La tua fama è cresciuta indubbiamente quando sei diventato l’editorialista di punta della Nuova. Poi l’incarico che ti ha offerto De Filippo. Un passaggio letto come cooptazione della Regione di tutte le forze libere e di opposizione…

«Posso immaginare che molti abbiano letto in questo modo la mia scelta. In realtà sono stati diversi fattori personali a farmi dire sì a De Filippo. Io lavoravo in banca da 35 anni e cominciavo ad avvertire una grande stanchezza. Ero impegnato prima in banca, poi in redazione, un’intera giornata di corsa con la paura di non chiudere il giornale nei tempi. Noi all’epoca abbiamo fatto il primo vero giornale di opposizione e io ogni giorno mi scervellavo perchè al lettore volevo raccontare qualcosa di nuovo. Attenzione, non solo critica. Il mio ruolo di editorialista l’ho inteso diversamente, io volevo anche indicare una strada. Perchè resto profondamente convinto che anche il giornalista sia classe dirigente in questo Paese. E quando De Filippo mi ha chiamato – ero stato l’unico a difenderlo sulle sue vicende personali, perchè io criticavo la politica ma anche la magistratura – ho detto sì. Ho lasciato la banca e il giornale e ho ritrovato ritmi di lavoro più normali. Attenzione, sul piano economico ci ho rimesso, ma era la possibilità di lavorare con un ritmo diverso e guardando le cose da un altro punto di vista che, alla fine, mi ha fatto scegliere».

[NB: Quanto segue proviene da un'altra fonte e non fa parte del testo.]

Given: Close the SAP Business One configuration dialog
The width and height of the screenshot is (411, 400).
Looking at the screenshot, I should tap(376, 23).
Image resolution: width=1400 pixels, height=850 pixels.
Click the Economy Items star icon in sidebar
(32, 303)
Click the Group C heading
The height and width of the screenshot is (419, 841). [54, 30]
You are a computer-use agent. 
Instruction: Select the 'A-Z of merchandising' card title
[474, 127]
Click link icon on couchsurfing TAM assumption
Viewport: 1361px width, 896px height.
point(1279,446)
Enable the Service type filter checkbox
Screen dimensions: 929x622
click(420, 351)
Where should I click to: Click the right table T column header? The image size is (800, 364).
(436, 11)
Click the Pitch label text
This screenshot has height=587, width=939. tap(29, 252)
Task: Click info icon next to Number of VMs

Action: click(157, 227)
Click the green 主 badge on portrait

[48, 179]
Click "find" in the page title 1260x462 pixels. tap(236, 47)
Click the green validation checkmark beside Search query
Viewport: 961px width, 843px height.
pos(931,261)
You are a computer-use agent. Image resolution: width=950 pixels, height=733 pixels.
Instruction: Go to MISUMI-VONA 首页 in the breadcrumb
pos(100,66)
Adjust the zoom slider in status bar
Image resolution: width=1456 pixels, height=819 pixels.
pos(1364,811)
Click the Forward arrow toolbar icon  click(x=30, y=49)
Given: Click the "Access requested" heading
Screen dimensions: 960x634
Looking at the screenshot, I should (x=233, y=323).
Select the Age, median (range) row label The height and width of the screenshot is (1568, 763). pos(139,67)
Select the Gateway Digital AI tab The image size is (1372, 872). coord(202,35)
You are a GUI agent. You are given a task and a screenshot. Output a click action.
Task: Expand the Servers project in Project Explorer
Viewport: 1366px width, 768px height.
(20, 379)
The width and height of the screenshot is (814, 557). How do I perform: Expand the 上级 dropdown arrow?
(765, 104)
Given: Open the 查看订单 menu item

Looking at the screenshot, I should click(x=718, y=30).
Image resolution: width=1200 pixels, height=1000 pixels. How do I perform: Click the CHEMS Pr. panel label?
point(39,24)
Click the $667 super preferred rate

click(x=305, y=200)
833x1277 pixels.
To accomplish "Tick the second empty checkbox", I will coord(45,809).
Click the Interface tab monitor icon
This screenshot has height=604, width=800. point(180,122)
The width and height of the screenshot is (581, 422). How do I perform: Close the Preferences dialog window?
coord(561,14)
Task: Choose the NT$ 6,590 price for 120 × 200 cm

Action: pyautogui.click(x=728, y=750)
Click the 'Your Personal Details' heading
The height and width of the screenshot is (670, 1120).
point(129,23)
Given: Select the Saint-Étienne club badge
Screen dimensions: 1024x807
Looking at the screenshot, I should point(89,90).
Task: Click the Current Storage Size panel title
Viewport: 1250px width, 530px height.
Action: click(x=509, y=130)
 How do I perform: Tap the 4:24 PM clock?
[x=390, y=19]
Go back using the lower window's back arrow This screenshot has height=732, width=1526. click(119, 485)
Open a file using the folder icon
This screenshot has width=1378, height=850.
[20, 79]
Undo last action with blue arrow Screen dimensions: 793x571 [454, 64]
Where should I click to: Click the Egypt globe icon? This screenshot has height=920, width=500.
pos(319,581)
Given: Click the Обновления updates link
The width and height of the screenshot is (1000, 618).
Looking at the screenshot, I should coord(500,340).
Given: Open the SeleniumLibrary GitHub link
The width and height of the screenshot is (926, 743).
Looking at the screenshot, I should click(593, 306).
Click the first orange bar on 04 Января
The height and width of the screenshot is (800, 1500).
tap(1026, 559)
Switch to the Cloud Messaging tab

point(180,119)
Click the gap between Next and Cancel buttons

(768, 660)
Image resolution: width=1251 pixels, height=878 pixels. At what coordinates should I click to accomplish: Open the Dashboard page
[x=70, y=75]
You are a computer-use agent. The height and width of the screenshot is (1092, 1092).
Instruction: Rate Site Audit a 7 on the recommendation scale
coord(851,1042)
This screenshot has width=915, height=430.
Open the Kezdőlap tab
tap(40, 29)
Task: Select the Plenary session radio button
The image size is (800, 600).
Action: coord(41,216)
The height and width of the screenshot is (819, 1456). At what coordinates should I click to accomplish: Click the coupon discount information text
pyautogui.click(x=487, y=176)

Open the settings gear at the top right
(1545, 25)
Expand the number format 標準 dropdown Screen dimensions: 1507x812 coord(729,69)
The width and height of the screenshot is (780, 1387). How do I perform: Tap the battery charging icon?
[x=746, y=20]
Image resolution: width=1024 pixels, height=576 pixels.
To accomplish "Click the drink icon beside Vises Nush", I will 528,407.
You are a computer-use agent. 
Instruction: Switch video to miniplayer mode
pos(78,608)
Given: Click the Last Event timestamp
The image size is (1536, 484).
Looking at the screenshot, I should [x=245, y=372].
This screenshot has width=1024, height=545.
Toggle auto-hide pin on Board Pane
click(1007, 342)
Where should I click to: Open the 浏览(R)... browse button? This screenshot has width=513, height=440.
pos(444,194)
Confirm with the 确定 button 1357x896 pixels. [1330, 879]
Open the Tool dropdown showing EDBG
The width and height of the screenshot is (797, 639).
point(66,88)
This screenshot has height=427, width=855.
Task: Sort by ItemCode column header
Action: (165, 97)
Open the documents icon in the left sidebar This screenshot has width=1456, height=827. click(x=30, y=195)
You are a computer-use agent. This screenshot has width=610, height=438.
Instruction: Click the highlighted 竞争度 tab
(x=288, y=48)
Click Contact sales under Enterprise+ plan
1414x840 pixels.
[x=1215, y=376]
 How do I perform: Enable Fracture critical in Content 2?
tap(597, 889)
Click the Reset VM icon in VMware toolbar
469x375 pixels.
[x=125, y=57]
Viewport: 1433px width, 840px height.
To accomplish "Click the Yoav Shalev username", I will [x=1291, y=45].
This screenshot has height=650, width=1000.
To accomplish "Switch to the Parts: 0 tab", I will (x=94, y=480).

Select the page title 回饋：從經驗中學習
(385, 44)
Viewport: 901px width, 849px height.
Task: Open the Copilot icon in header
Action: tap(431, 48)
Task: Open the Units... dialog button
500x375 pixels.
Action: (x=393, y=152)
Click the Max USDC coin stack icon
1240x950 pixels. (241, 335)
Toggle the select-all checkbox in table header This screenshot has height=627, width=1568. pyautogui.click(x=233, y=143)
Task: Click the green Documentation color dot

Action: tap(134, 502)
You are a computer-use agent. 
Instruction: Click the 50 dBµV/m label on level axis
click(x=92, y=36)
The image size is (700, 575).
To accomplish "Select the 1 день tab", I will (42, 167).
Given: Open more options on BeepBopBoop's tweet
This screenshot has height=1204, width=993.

Ultima domanda: secondo te questa professione ha ancora un futuro?

«E’ sicuramente una professione a rischio. Le innovazioni tecnologiche, i social, ci hanno fatto pensare che l’informazione non sia più una cosa da comprare, per cui bisogna pagare. E noi lucani abbiamo un problema in più. E’ più forte l’oralità, anche per i piccoli numeri. Le notizie si trasmettono così. Ed erroneamente pensavamo che un giornale regionale ci avrebbe fatto fare il salto di qualità. Non è stato così, evidentemente. Ora possiamo dire che è colpa della crisi, ma la verità è che già prima del 2007 non c’è stato il boom che tutti si aspettavano. I giornali sono così sempre più traballanti e, nel tentativo di far crescere lettori, calcano sempre più la mano sulla denuncia e sulla critica. Magari dando spazio a sigle o associazioni che sono auto-referenziali. E i lettori, invece di crescere, si disorientano. La credibilità è importante e seguire i social e quel linguaggio volgare che spesso i nuovi media hanno, non porta da nessuna parte».